Das Privilegienkomitee steht nicht oft im Rampenlicht und war noch nie zuvor so im Mittelpunkt. Die Labour-Vorsitzende dieser Untersuchung, Harriet Harman, ist eine sehr erfahrene Politikerin, und ihr hochrangiger Tory, Sir Bernard Jenkin, ist seit mehr als 30 Jahren Abgeordneter. Doch keiner von ihnen, geschweige denn die weniger bekannten Mitglieder des Gremiums, war jemals an etwas dieser Größenordnung beteiligt. Wir müssen hoffen, dass sie ihre Hausaufgaben gemacht haben und ihren Verstand für einen wichtigen Test haben.
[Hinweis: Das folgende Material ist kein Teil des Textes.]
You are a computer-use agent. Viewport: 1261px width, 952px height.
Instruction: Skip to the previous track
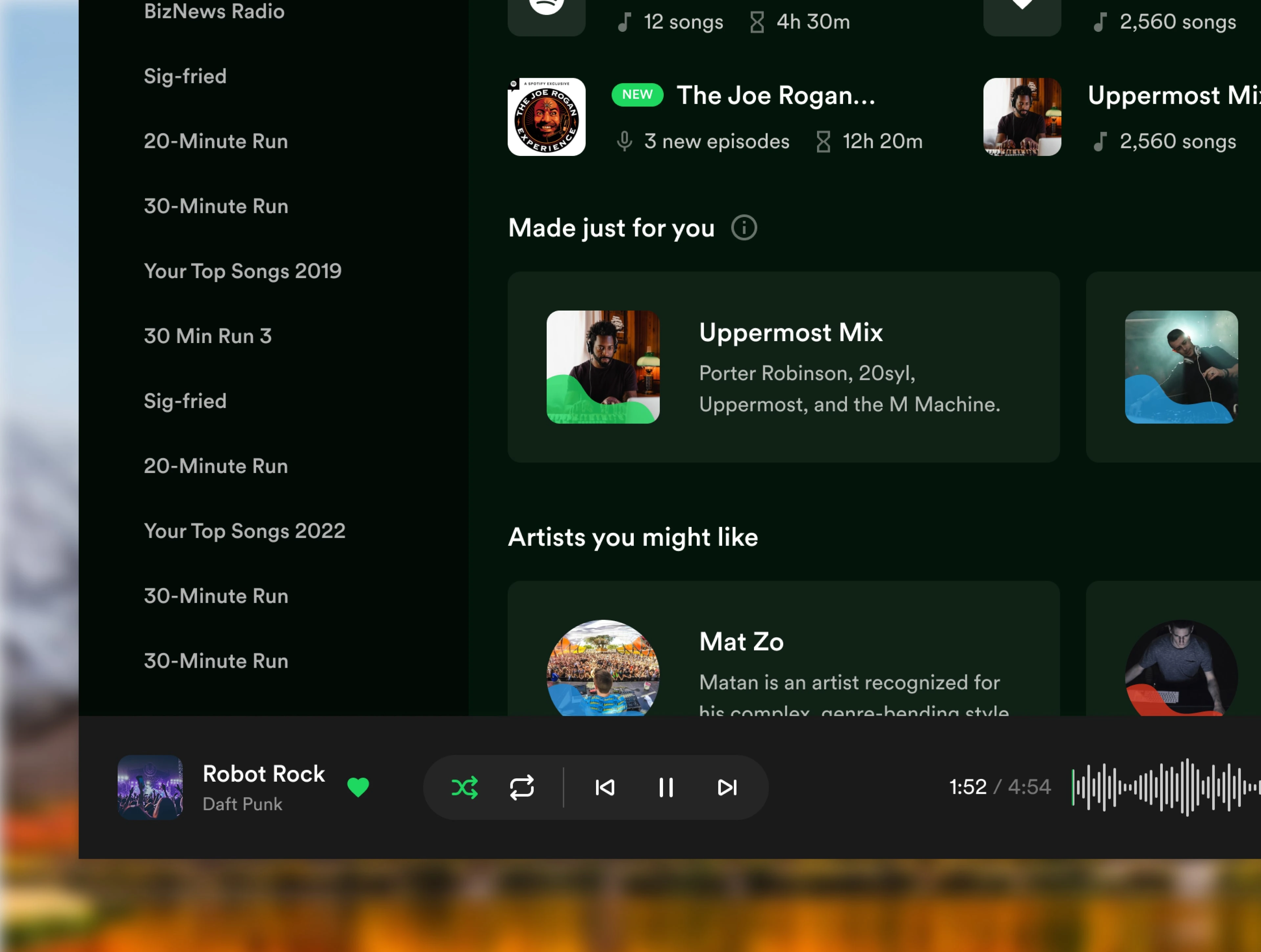pos(605,787)
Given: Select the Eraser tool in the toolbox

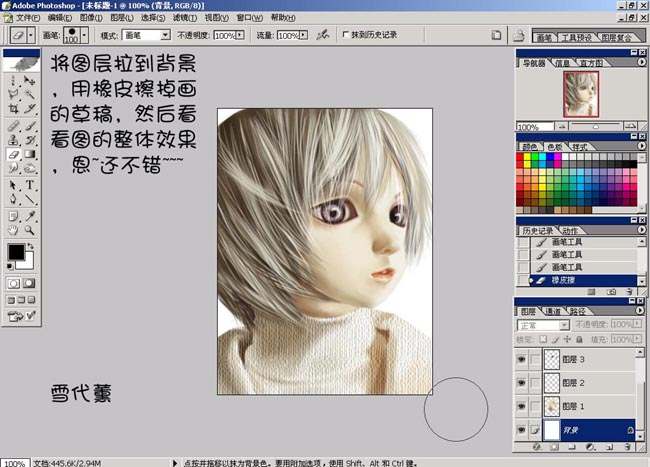Looking at the screenshot, I should click(x=13, y=155).
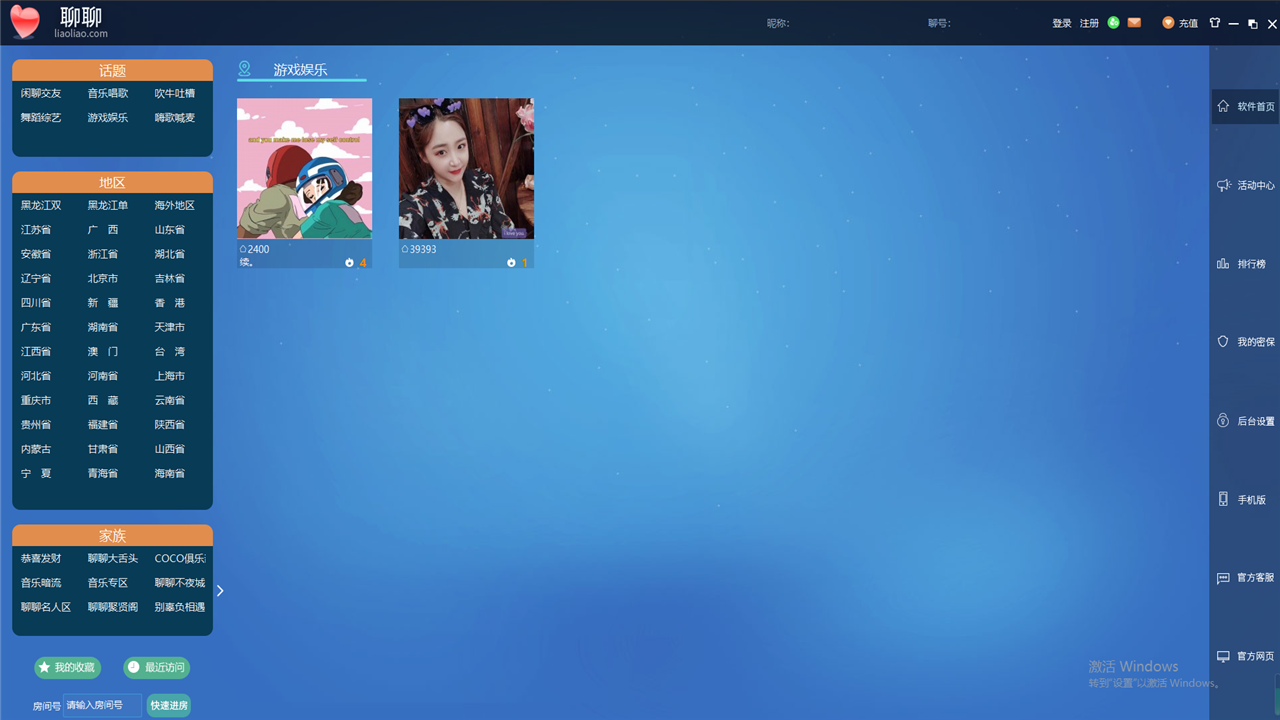This screenshot has width=1280, height=720.
Task: Open 官方客服 chat support icon
Action: click(1223, 578)
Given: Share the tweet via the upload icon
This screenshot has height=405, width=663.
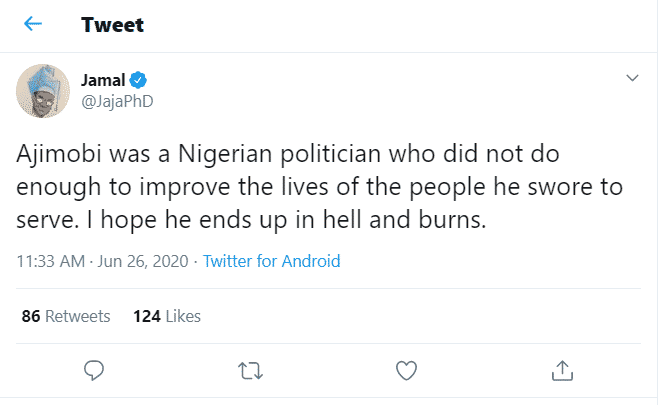Looking at the screenshot, I should coord(562,370).
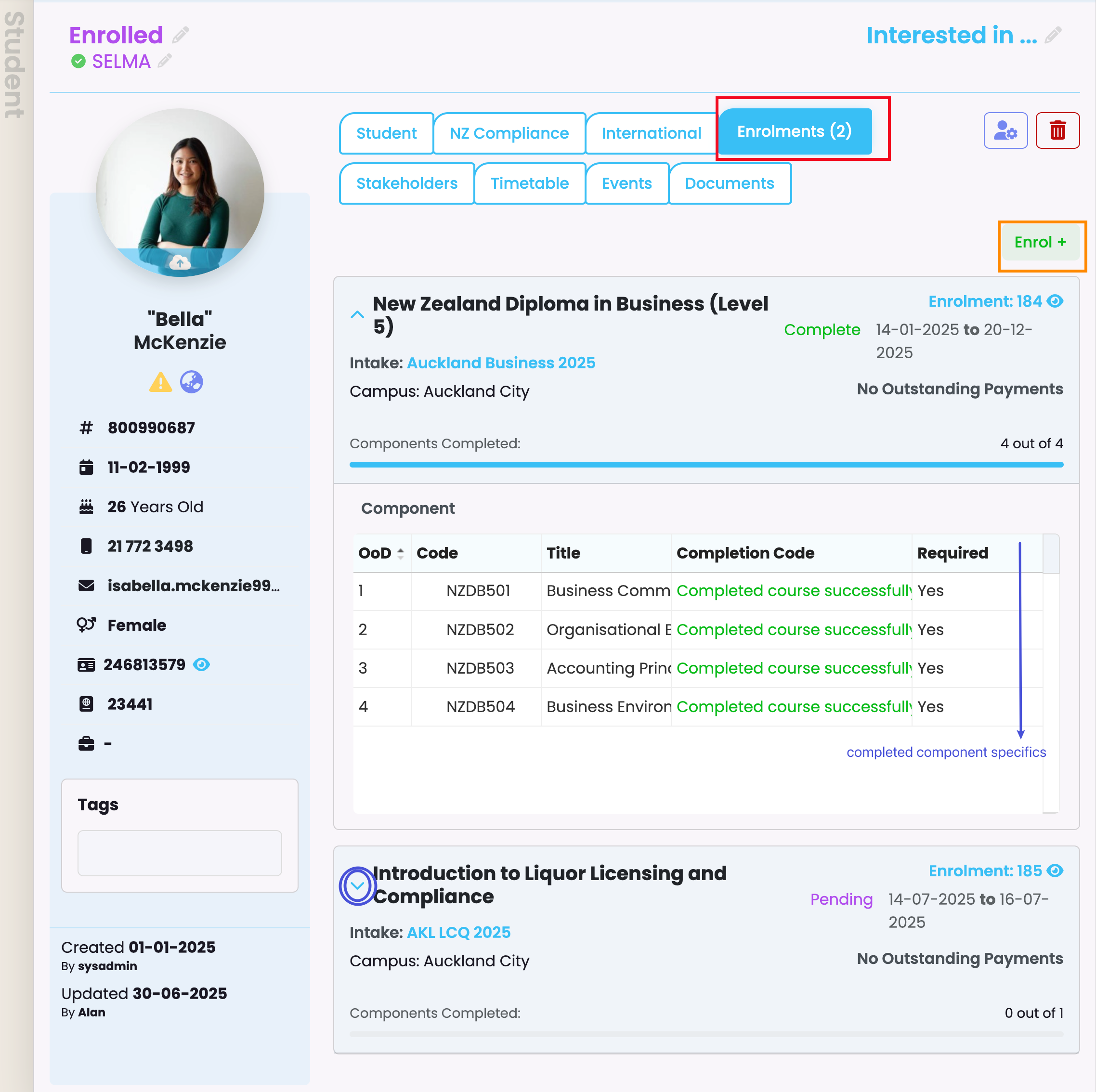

Für ihren individuellen Ruf und den der Commons, die sie vertreten, müssen sie dieses Verhör effektiv handhaben. „Das Komitee muss wirklich auf Hochtouren laufen“, sagt ein Geheimrat.
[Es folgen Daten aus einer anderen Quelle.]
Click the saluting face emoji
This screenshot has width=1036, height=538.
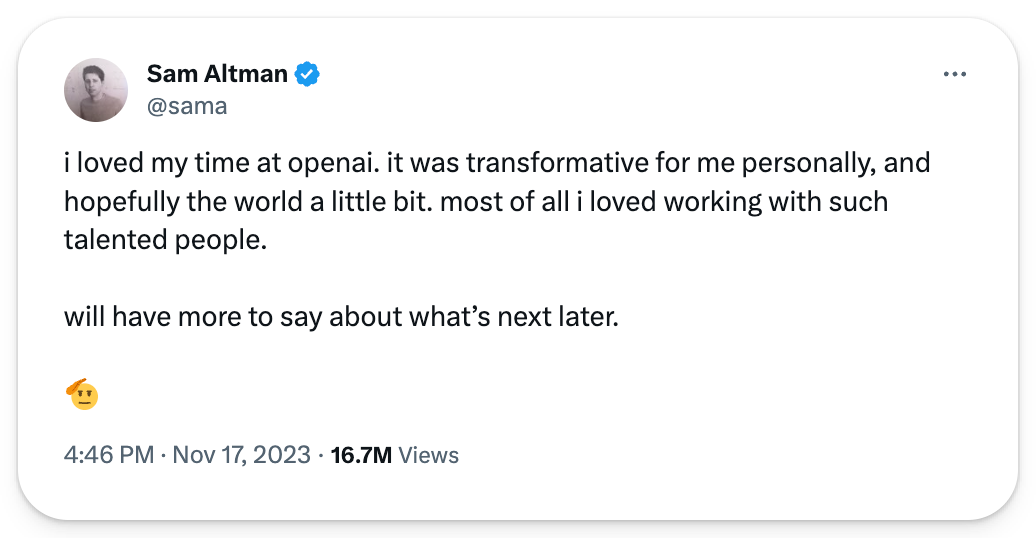[83, 395]
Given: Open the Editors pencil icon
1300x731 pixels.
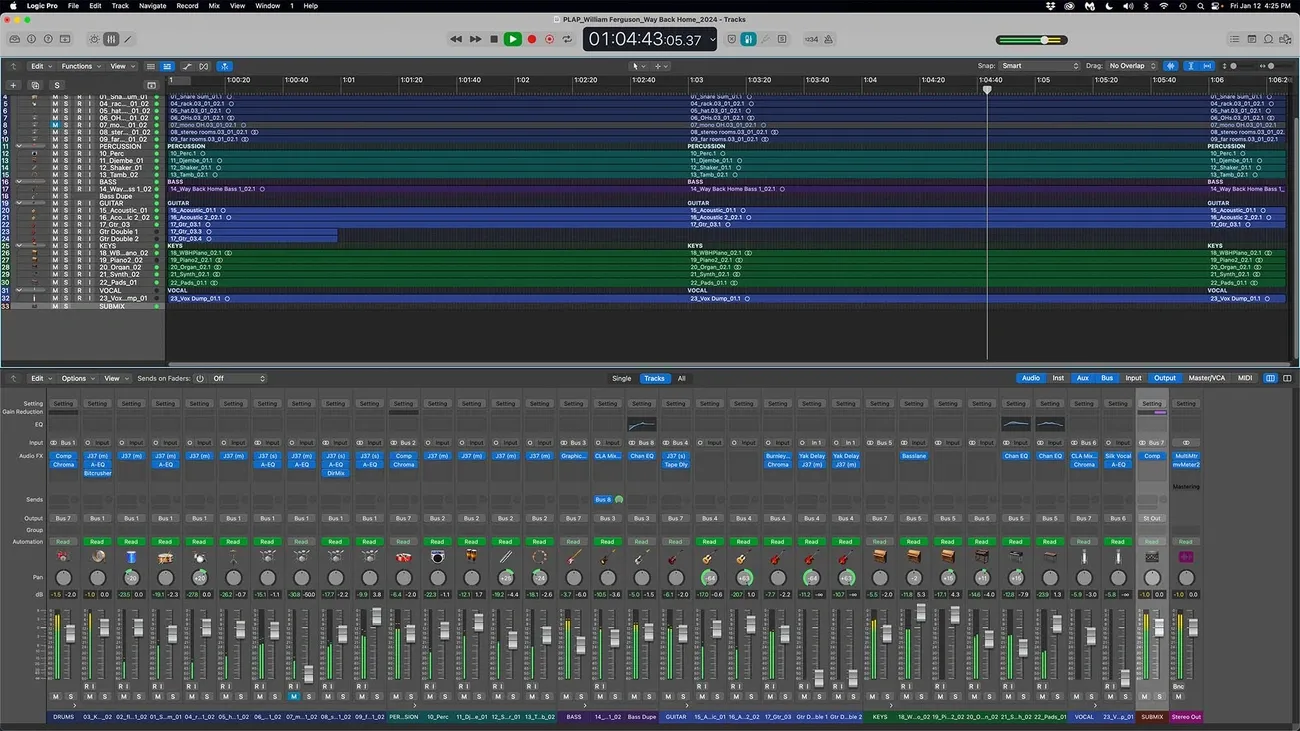Looking at the screenshot, I should pyautogui.click(x=127, y=39).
Erfreulicherweise haben sie viel Zeit damit verbracht, die Beweise zu bewerten, und auch einige Stunden damit verbracht, zu proben, wie sie ihre Untersuchung des ehemaligen Premierministers durchführen wollen. Das ist angesichts des schlüpfrigen Charakters des Angeklagten vernünftig. Einer von Mr. Johnsons Freunden nannte ihn einmal „das gefettete Ferkel“ als Hommage an seine Fähigkeit, sich aus den engsten Stellen herauszuschlängeln. In der Vergangenheit wird er behaupten, dass er an alkoholgetriebenen Versammlungen teilgenommen habe, in der Überzeugung, dass es sich um legale „Arbeitsveranstaltungen“ handele, und sich auf „Zusicherungen“ von anderen verlassen habe, dass alles innerhalb der Regeln sei. Er hat nie genau gesagt, wer ihm diese „Zusicherungen“ gegeben hat. War es Dilyn der Hund?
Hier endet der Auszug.